Les cybercriminels maintiennent la pression sur les entités publiques et stratégiques du Sénégal. Ils viennent de frapper au cœur du système nerveux financier de l’Etat, à savoir le Trésor public. Ce qui est sûr, c’est qu’ils ont réussi à créer la panique dans les grandes administrations et au sein de l’opinion publique. Les syndicats des fonctionnaires disent s’inquiéter à propos du paiement des salaires alors que la fête de la tabaski pointe la semaine prochaine.
Les autorités tentent de rassurer : dans un communiqué empreint de langue de bois, la Direction générale de la Comptabilité publique et du Trésor (DGCPT) « informe le public que les opérations de sécurisation et de restauration de ses systèmes d’information se poursuivent, avec succès, suite à l’incident ayant affecté une partie de ses infrastructures numériques.» Selon elle, les analyses techniques réalisées à ce stade confirment que cet incident résulte d’actes malveillants ayant entraîné des perturbations sur certains services et plateformes et une diffusion irrégulière d’informations passible de poursuites. En gros, elle rappelle que le ciel est bleu.
Babacar Charles Ndoye, expert reconnu en cybersécurité interrogé par notre confrère Sikafinance, met en garde : «lorsque des institutions aussi stratégiques que la Direction Générale des Impôts et des Domaines, le Trésor Public du Sénégal et la Direction de l’Automatisation des Fichiers deviennent victimes de cyberattaques dans un intervalle aussi réduit, il devient dangereux de continuer à parler de simple malchance numérique.»Pour cet expert, la situation est grave car il s’agit d’une mise à l’épreuve de la résilience de l’Etat, de sa capacité de protection de ses données stratégiques et de son aptitude à défendre ses infrastructures critiques contre des acteurs organisés, structurés et possiblement soutenus par des intérêts dépassant le simple cadre criminel.

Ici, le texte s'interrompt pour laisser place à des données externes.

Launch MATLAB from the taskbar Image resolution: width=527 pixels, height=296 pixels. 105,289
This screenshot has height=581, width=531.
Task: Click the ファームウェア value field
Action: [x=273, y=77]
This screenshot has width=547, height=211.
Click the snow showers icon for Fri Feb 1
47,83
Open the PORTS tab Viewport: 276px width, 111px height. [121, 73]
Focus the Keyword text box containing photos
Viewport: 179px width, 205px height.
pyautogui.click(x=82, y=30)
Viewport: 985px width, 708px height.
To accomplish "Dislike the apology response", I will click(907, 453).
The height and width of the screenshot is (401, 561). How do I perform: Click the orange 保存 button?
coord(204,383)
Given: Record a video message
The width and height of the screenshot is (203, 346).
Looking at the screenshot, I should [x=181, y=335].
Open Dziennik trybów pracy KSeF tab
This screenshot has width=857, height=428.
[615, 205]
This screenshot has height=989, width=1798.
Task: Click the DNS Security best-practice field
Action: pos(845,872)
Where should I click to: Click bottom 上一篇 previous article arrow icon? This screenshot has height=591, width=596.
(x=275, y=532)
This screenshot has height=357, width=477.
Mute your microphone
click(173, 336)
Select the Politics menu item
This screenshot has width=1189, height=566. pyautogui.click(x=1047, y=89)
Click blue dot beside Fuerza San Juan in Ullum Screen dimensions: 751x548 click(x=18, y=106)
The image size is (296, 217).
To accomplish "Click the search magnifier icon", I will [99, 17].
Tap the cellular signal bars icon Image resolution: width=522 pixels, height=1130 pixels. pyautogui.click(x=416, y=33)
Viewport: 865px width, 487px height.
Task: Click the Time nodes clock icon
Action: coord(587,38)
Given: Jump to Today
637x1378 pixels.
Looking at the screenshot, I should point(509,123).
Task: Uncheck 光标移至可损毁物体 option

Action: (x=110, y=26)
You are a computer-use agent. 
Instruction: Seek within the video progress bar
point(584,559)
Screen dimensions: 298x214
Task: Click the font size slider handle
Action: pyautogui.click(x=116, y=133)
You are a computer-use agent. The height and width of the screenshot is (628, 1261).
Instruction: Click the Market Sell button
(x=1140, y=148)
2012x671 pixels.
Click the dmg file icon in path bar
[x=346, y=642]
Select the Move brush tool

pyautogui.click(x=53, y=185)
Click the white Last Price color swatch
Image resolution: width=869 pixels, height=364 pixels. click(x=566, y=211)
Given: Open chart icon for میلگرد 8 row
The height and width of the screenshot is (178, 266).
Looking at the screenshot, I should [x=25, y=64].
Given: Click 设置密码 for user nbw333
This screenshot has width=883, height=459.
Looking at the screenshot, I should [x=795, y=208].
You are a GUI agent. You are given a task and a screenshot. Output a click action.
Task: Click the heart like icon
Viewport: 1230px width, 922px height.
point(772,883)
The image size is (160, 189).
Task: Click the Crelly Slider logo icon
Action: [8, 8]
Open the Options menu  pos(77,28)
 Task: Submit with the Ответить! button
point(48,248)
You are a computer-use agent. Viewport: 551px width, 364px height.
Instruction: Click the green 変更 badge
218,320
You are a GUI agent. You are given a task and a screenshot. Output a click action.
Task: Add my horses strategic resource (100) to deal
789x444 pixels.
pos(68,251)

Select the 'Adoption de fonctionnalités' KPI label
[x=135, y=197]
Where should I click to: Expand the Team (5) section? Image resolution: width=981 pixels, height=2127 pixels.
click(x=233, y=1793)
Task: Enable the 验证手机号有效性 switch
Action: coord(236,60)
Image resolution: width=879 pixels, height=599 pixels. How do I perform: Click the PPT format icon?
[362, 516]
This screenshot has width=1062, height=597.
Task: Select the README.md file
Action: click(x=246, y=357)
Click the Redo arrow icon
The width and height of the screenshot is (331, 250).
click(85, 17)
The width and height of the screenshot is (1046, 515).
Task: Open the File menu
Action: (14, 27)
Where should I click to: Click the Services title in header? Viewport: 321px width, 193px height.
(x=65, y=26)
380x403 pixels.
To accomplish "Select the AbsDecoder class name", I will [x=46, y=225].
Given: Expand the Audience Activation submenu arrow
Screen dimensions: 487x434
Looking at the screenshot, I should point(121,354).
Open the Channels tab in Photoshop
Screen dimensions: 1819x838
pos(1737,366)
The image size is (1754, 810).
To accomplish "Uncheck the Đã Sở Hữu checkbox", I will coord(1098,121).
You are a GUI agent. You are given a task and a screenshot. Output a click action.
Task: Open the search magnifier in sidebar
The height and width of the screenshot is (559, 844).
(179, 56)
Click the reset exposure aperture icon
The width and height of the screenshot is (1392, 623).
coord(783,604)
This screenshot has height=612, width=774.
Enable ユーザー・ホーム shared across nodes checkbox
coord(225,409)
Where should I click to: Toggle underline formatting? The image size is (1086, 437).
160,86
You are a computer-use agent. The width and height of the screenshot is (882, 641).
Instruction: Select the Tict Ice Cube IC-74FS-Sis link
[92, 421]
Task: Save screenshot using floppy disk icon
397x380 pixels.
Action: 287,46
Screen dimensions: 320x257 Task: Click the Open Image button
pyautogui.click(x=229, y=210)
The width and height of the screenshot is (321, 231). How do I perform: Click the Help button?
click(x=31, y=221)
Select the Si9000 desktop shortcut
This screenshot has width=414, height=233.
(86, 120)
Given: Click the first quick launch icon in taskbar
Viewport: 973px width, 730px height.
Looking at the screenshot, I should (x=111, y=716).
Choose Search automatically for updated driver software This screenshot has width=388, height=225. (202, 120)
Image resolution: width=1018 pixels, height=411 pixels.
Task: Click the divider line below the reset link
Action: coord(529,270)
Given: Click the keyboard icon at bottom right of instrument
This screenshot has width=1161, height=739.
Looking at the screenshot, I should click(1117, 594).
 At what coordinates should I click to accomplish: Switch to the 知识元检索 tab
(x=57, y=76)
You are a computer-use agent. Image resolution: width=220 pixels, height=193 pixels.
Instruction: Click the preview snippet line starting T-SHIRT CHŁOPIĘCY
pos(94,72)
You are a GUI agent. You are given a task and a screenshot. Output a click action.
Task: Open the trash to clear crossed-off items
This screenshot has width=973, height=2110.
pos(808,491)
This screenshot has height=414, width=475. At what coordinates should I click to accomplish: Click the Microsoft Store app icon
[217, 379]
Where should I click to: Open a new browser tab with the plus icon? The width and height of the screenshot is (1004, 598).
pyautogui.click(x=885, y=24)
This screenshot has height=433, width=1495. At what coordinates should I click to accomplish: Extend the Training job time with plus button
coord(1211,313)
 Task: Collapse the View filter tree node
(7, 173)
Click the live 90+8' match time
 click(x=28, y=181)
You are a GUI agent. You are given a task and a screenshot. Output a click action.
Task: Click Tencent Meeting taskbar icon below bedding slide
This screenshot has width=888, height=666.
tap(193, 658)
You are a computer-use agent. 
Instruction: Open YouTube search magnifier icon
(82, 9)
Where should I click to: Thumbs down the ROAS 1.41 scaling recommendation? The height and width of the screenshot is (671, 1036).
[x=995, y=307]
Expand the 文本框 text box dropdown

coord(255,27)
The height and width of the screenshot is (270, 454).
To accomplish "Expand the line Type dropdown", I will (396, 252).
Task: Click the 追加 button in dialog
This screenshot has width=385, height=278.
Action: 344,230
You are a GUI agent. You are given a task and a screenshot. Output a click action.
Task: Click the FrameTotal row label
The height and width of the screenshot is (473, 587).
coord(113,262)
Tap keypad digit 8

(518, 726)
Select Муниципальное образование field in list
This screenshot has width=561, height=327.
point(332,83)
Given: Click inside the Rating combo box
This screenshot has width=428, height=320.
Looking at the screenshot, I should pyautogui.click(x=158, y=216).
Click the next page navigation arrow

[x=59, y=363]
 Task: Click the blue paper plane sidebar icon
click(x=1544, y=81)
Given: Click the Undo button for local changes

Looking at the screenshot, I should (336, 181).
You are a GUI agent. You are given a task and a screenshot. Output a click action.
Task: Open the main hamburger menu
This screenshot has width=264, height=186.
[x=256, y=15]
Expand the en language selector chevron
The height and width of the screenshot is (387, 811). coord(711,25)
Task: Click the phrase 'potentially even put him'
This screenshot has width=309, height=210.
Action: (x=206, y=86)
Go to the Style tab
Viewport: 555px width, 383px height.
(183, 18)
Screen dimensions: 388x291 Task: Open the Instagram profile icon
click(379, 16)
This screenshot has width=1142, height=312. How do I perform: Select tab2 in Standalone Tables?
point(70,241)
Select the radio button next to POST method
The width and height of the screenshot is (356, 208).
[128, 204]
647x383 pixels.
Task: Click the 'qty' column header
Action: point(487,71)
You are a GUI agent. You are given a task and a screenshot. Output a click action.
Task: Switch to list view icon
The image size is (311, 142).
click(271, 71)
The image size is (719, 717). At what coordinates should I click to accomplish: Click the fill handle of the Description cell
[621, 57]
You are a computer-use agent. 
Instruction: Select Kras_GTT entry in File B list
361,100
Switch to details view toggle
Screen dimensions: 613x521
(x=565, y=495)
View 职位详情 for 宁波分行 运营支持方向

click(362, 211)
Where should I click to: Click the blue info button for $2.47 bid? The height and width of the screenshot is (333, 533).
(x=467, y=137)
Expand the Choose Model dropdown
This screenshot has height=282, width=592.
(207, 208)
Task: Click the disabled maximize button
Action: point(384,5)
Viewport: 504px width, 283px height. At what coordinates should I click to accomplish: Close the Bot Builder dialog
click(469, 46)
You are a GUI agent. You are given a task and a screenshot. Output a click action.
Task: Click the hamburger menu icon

Une cyberattaque contre une administration fiscale ne vise pas uniquement des serveurs ; une attaque de ce genre ne vise pas uniquement des applications mais elle touche directement la confiance des citoyens, la continuité de l’Etat, l’intégrité des recettes publiques, la sécurité des documents d’identité et surtout, la souveraineté numérique du pays.